Après Riss, Luz, Coco, Juin et Félix, félicitons notre ami Biche d’avoir intégré le joyeux club des dessinateurs qui font dire aux cons: «je ne suis plus Charlie». Nous avons beau expliquer depuis plus de 4 ans que le slogan «Je suis Charlie» exprime une solidarité et un soutien aux victimes du terrorisme de janvier 2015, et non la revendication d’un abonnement au journal satirique Charlie Hebdo, rien n’y fait. Eh bien soit, vous n’avez plus envie d’être «Charlie» à cause d’un dessin? Soyez «Daech», bande de cons, ils recrutent en ce moment.
Comme tous les arts, le dessin se divise en plusieurs catégories, et dans ces catégories il y a encore des sous-catégories. Bien que tous les dessins humoristiques aient la prétention de nous faire rire, il y a un univers entre l’humour de Gotlib ou Franquin et celui de Reiser ou Cabu, pour ne citer qu’eux. D’ailleurs, même au sein des dessinateurs de presse, il y a aussi tout un monde entre les chinoiseries de Boll et les petits mickeys de Deligne, pour ne citer que les copains de Ranson. Cependant, l’émoi que peut provoquer un dessin est inversement proportionnel à sa présence dans les médias: Dans toute la presse, les encarts réservés au dessin s’amenuisent. Les dessinateurs -majoritairement sous-payés- en sont réduits à ne proposer que des œuvres susceptibles d’être acceptées par un rédac’chef qui préférerait le remplacer par une publicité. A la télévision, il n’y a plus que chez Ruquier et dans le 28 minutes d’Arte que l’on y diffuse des dessins. Or, étonnamment, c’est le dessin qui fait le buzz mais il n’existe presque plus.

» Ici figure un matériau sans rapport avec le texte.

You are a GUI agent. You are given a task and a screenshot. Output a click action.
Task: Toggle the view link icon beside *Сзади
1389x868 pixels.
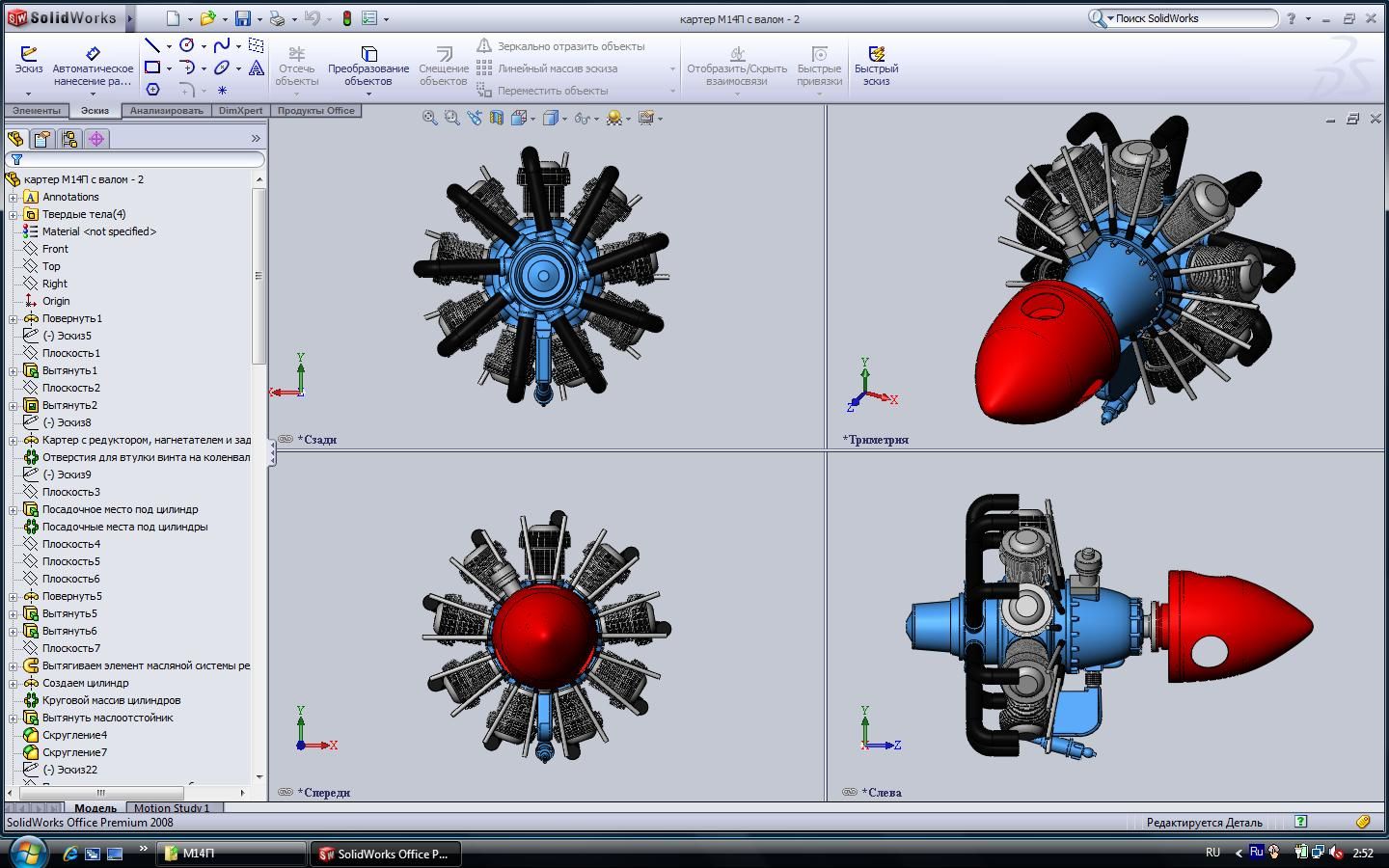[286, 439]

Dessiner l’actualité est un exercice difficile car, en dépit de ce que l’on pourrait imaginer, elle se répète souvent. L’un des artifices employés par les dessinateurs consiste à entremêler deux actualités dans un même dessin. Ainsi, on se renouvèle sans donner l’impression de ressasser une même idée. C’est ce que fit Biche dans son dessin représentant un sexe féminin avec un ballon de foot en guise de clitoris. Le titre «Coupe du monde féminine», le sous-titre «on va en bouffer pendant un mois!». Ici, la coupe du monde de foot fut associée à la célébration du bicentenaire de la naissance de Gustave Courbet (18 juin 1819) via son chef d’œuvre L’Origine du monde. Emmanuel Macron avait d’ailleurs, pour l’occasion, loué la «volonté de transgresser» du peintre.
Dès que les coups de crayons de Charlie Hebdo provoquent une «polémique», une transgression, les médias rappellent volontiers que cela fait partie de «l’ADN» du journal. Évoquer les gènes de Charlie est une pudibonderie métaphorique pour dire que les dessinateurs de Charlie sont libres. Oui, entendez-le, Charlie Hebdo est l’un des seuls journal au monde -pour ne pas dire le seul- où l’unique contrainte pour qu’un dessin soit publié c’est qu’il paraisse, pour toute l’équipe, intelligent et drôle.
Chez les «journalistes sportifs», le dessin a choqué. Pierre Ménès a fait un parallèle minable entre cette Une et la conversation abjecte qu’eurent Daniel Riolo et Jérôme Rothen sur une victime présumée de viol. Pascal Praud, dont son allergie à l’intelligence semble incurable, a trouvé le dessin de Biche «d’une vulgarité inouïe», et l’a censuré. Pour un type qui partage l’antenne avec Cyril Hanouna, c’est un comble.
Dessiner un sexe féminin n’est pas sexiste, le sexisme est de rendre sa représentation tabou jusque dans les manuels scolaires. Bien sûr, il n’y a aucun mal à ne pas aimer ce dessin ou à le trouver choquant. Ce qui est insupportable et qui doit rester intolérable, c’est cette manie consistant à menacer l’auteur d’un dessin.